GIVEN DATA:

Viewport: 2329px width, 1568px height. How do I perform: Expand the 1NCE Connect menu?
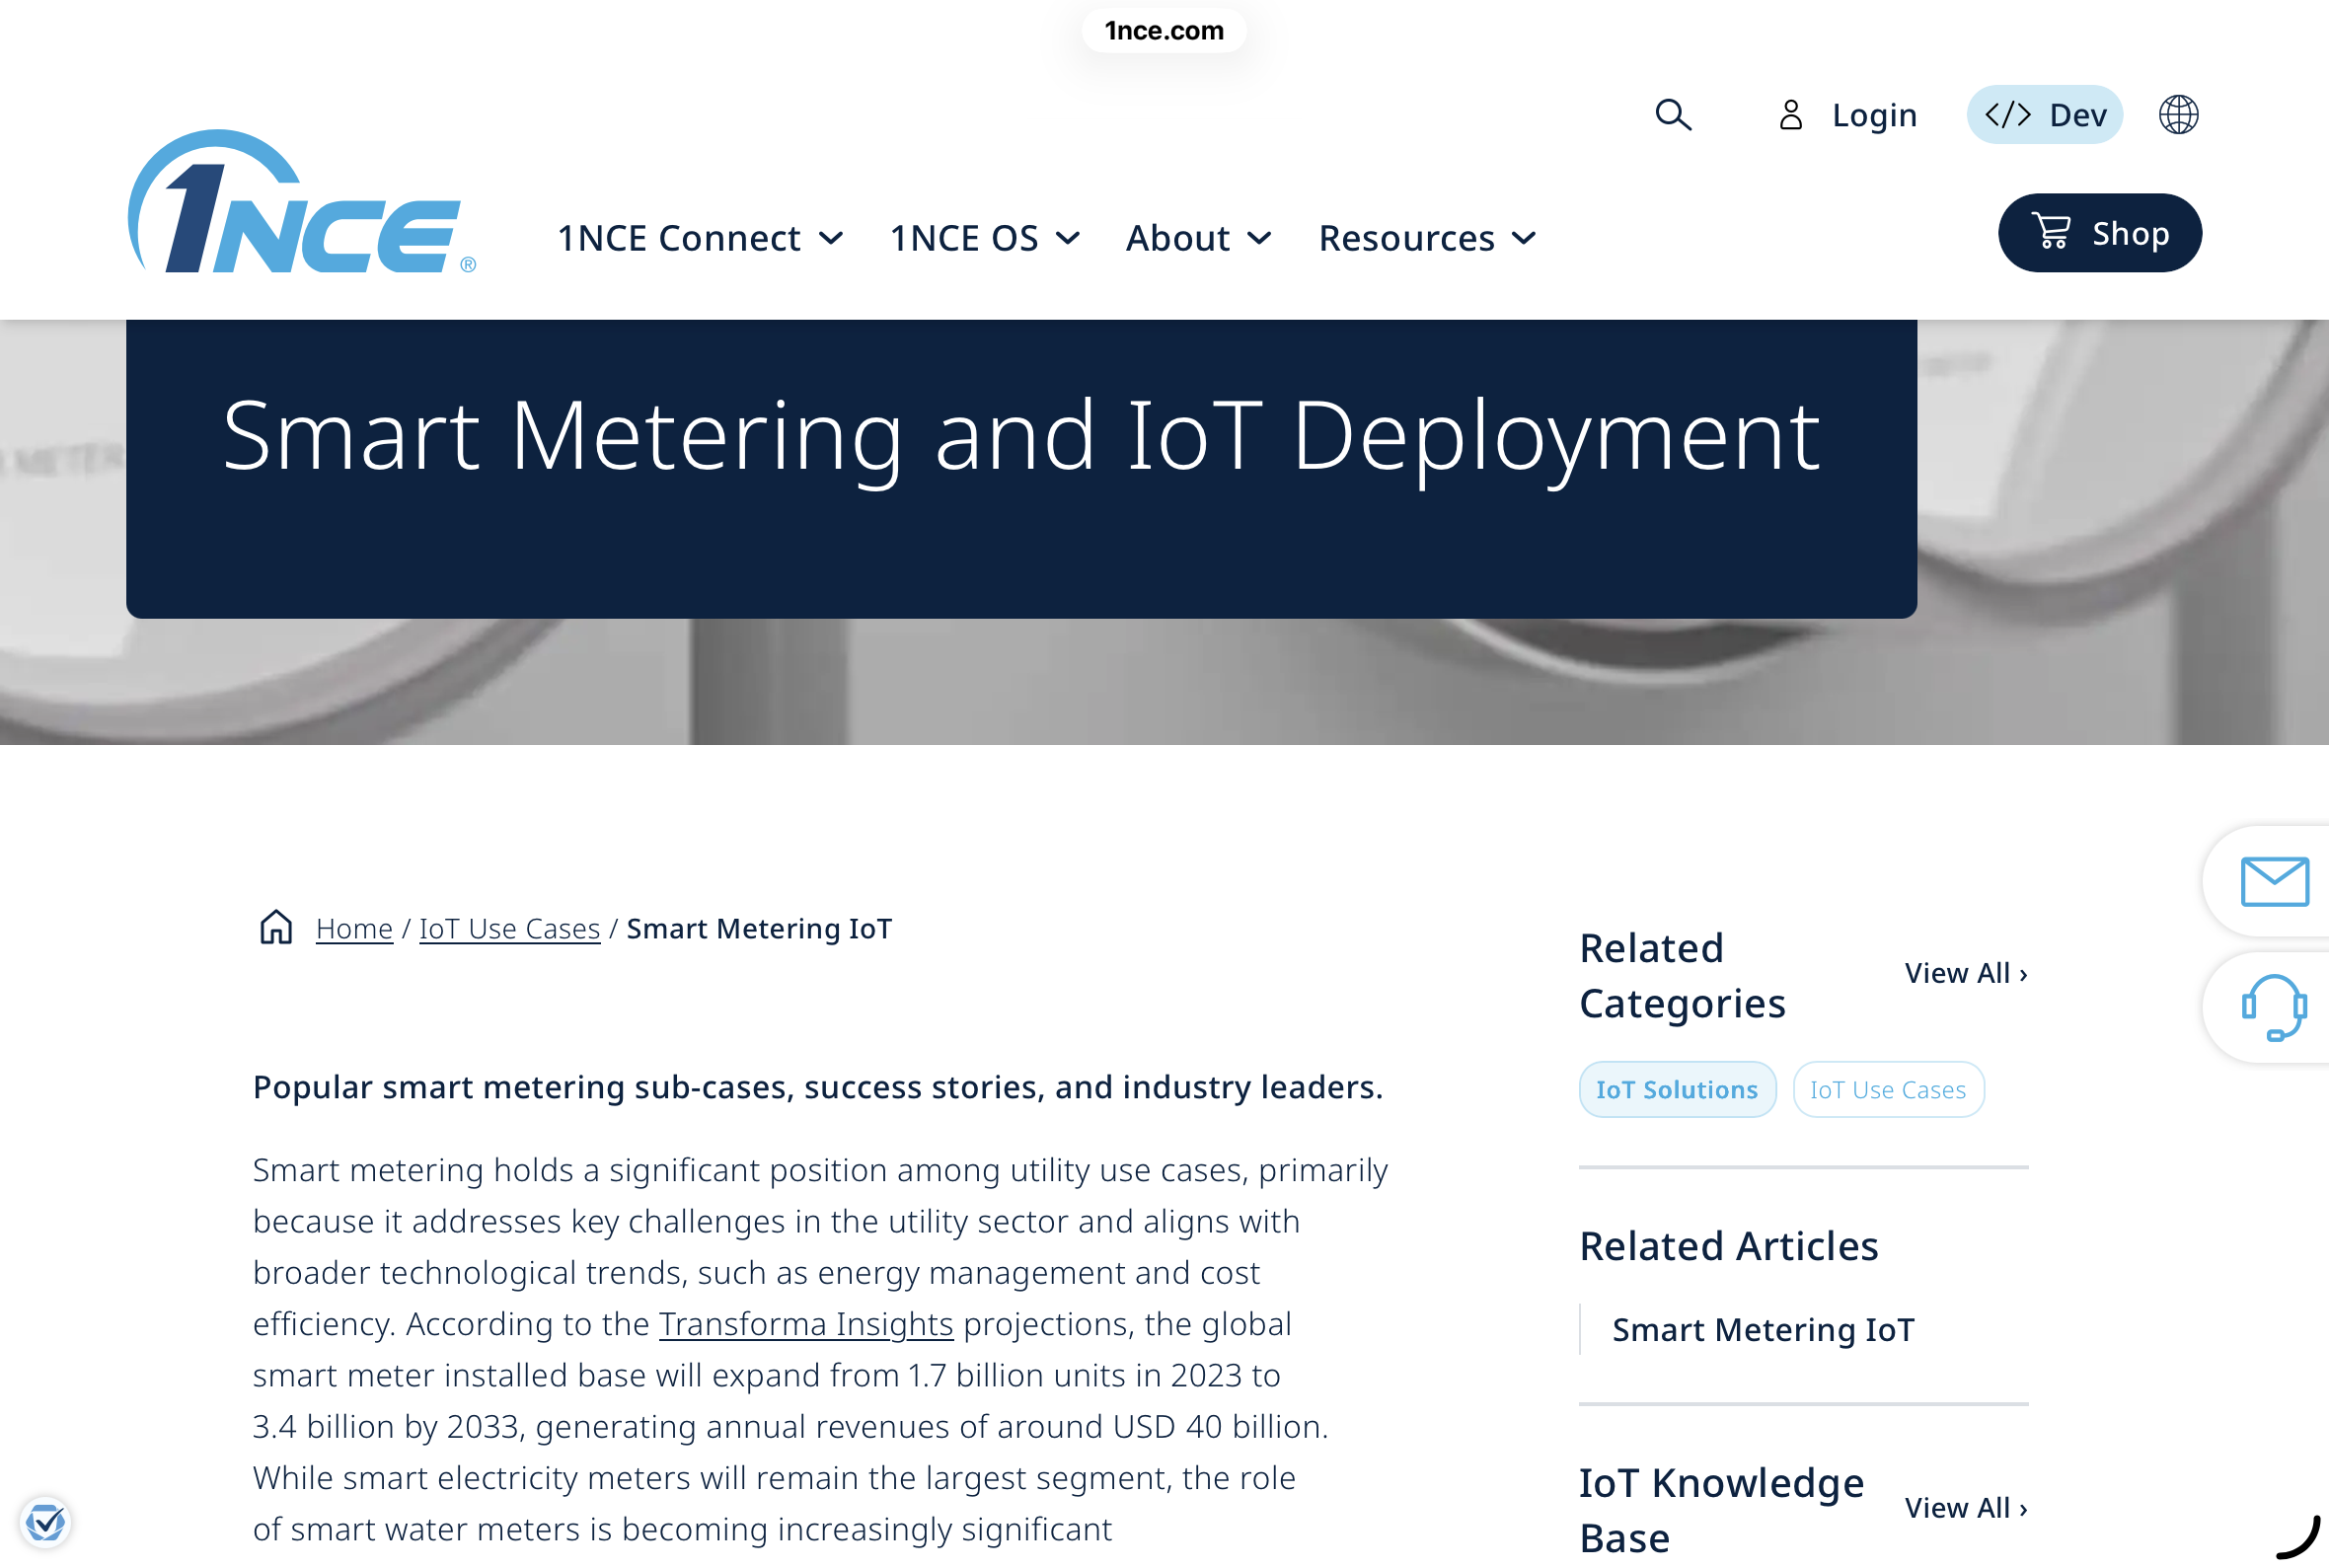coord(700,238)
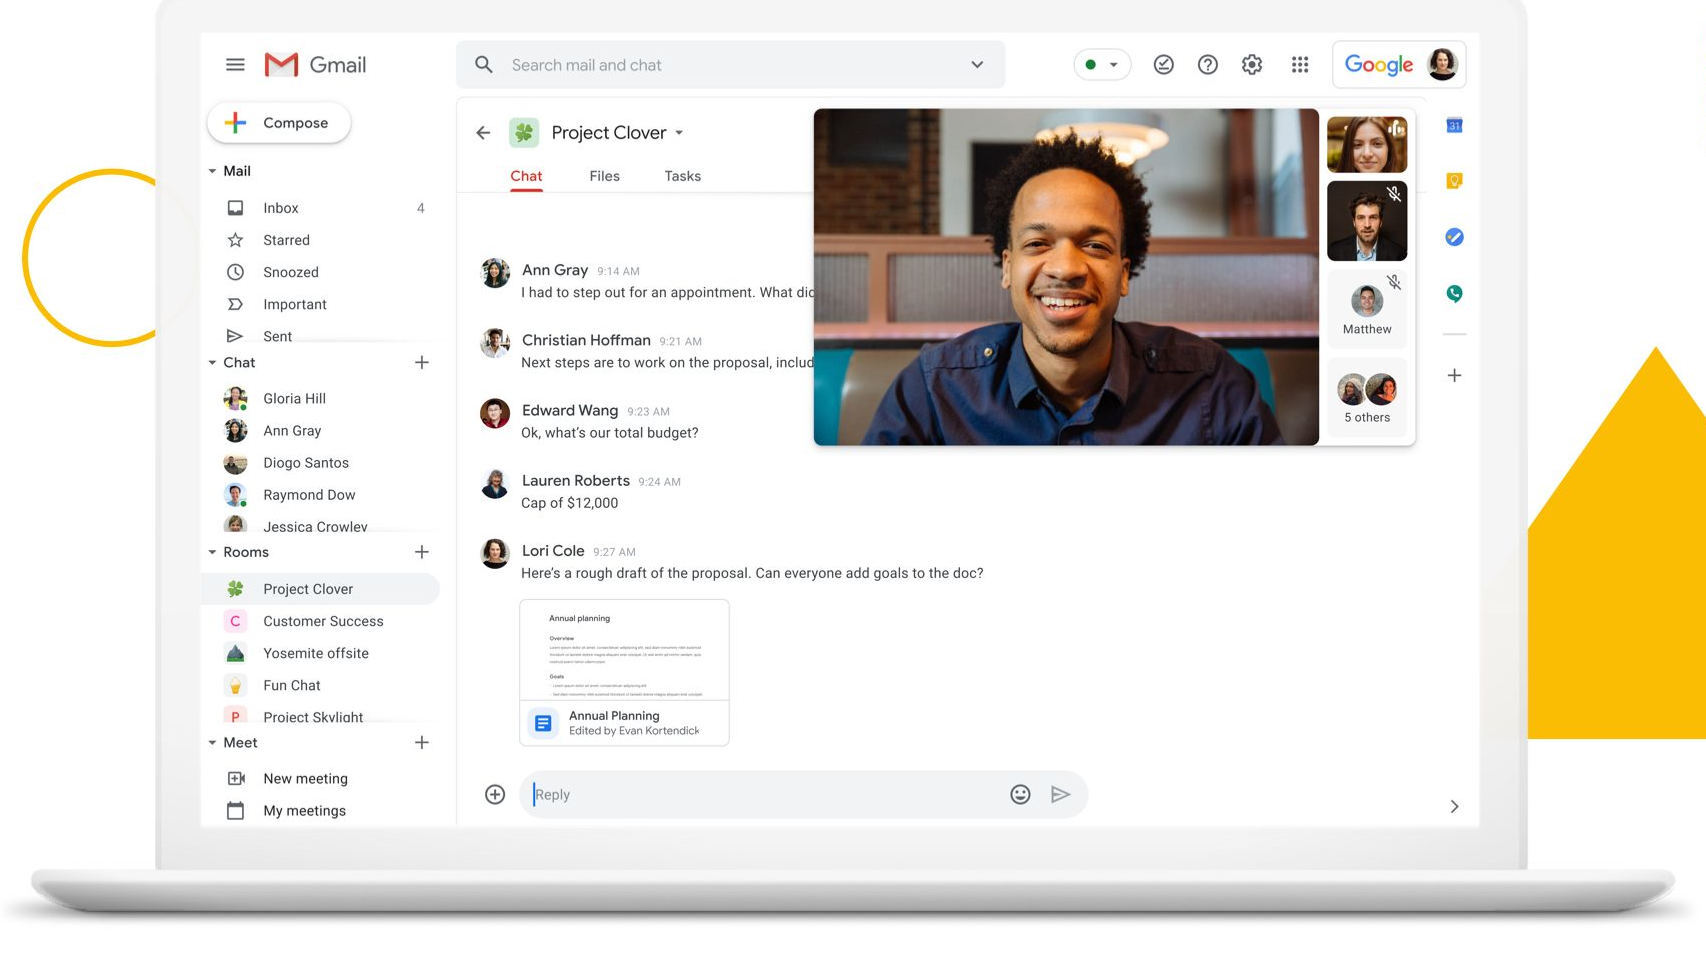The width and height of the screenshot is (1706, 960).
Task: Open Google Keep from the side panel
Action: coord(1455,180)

HOW TO COMPLETE THIS TASK: Output the data above in full and exactly, with every image left out.

EXERCISE SOLUTION:
Viewport: 2329px width, 1568px height. How do I perform: Expand the 1NCE Connect menu?
coord(700,238)
The width and height of the screenshot is (1706, 960).
Task: Open Google Keep from the side panel
Action: coord(1455,180)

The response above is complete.